MongoDB: data modelling principles

2020-11-01 • 14 min • MongoDB

Written by Leon Pahole

•

Connect with me:

Cover image source: Mika Baumeister on Unsplash

Post contents: Having completed the MongoDB University data modelling course, I decided to write down some important principles of data modelling in MongoDB that I learned.

If you had asked me one week ago what the advantage of using the MongoDB database was, I would have told you: because it is flexible and schemaless. But is this really the answer? What does flexible mean? What advantage would it bring to our product?

Recently I started working on a new application and decided to use MongoDB as the database. I designed my data model identically to the one I would design if working with a relational database, such as PostgreSQL. However, after watching some data modelling videos and taking a course at the MongoDB university, I realized that I have been missing on a lot of things that MongoDB really has to offer.

In order to design a good data model in MongoDB, I had to make a context switch from the relational world to the world of NoSQL.

What flexibility really means

Schemalessness and flexibility of MongoDB offer two advantages:

“No rules” data model: design your data model any way you see fit for the speed of your application.
Migrations are less painful.

With MongoDB, your data model can be designed in any way you see fit for your application.

In the relational world, data modelling is done at the beginning of the development and rarely changes throughout the development. Additionally, when designing a data model for a relational database, we mainly just look at the data we have - we come up with a list of entities (tables), relationships between them and then normalize the model to avoid duplication.

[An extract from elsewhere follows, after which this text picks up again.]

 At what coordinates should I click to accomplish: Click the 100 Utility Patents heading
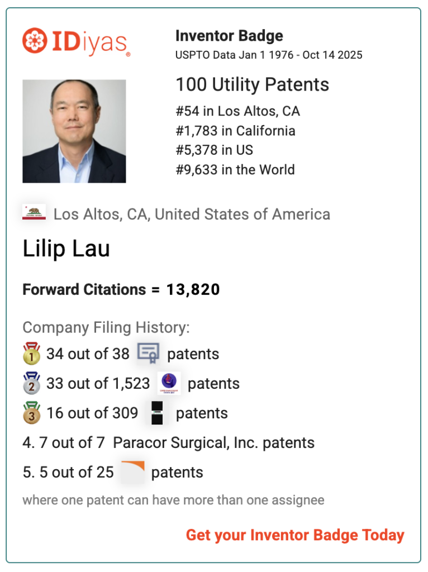(x=253, y=85)
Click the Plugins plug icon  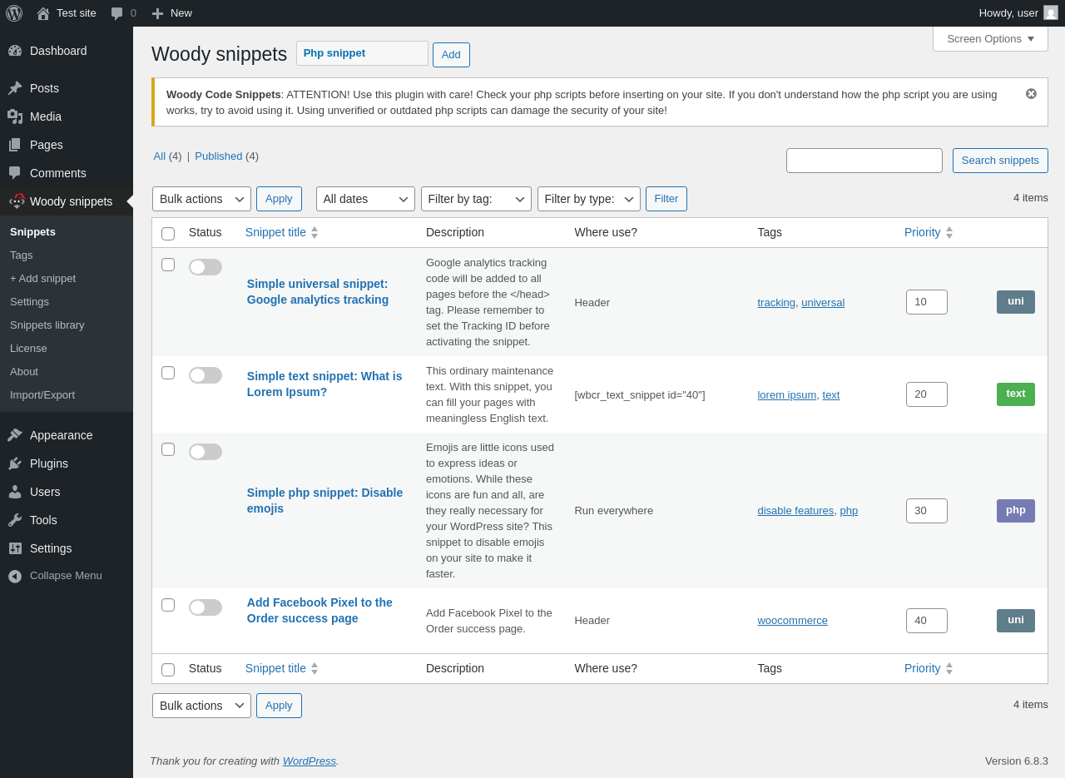point(15,463)
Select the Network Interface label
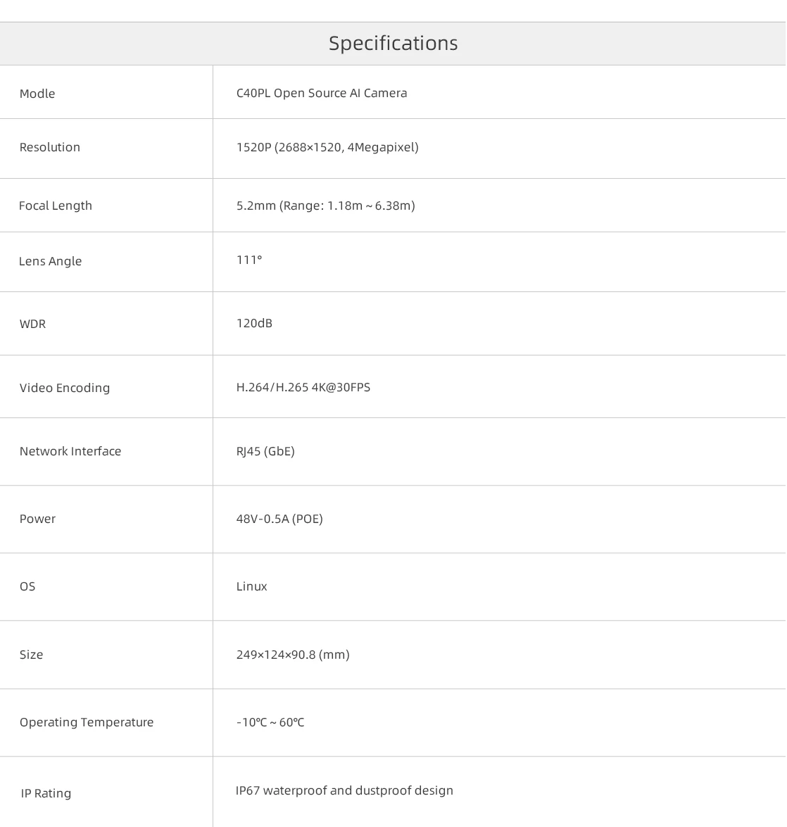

In MongoDB, data modelling is done with application in mind. We go through a series of phases to determine our data model, but the benefit is, that we can do this multiple times as our application grows and we get a better understanding of where the bottlenecks are and which operations are the most critical. We are also not bounded by any sort of normalization. Yes, we can even duplicate data, if this allows us to be faster. There is always a tradeoff between simplicity and performance - simplicity might allows us to quickly launch our project, while performance will make things more complex for the sake of optimization. The good thing about MongoDB is that we can always start out simple and then migrate our data model painlessly to a more performant version down the road.

Hardware limitations

In MongoDB data is stored as BSON, which is limited to 16MB per document. Additionally, WiredTiger, the storage engine behind MongoDB, needs to load the entire document into RAM when performing read operations. This means that even if we would need to fetch just one attribute of the entity, the entire document with all embedded data would be loaded. If a large entity is frequently queried, this will cause MongoDB to write data to swap, to make room for new entities. Entities that represent frequently accessed objects are called workload and we would like to minimize the size of the workload as much as possible.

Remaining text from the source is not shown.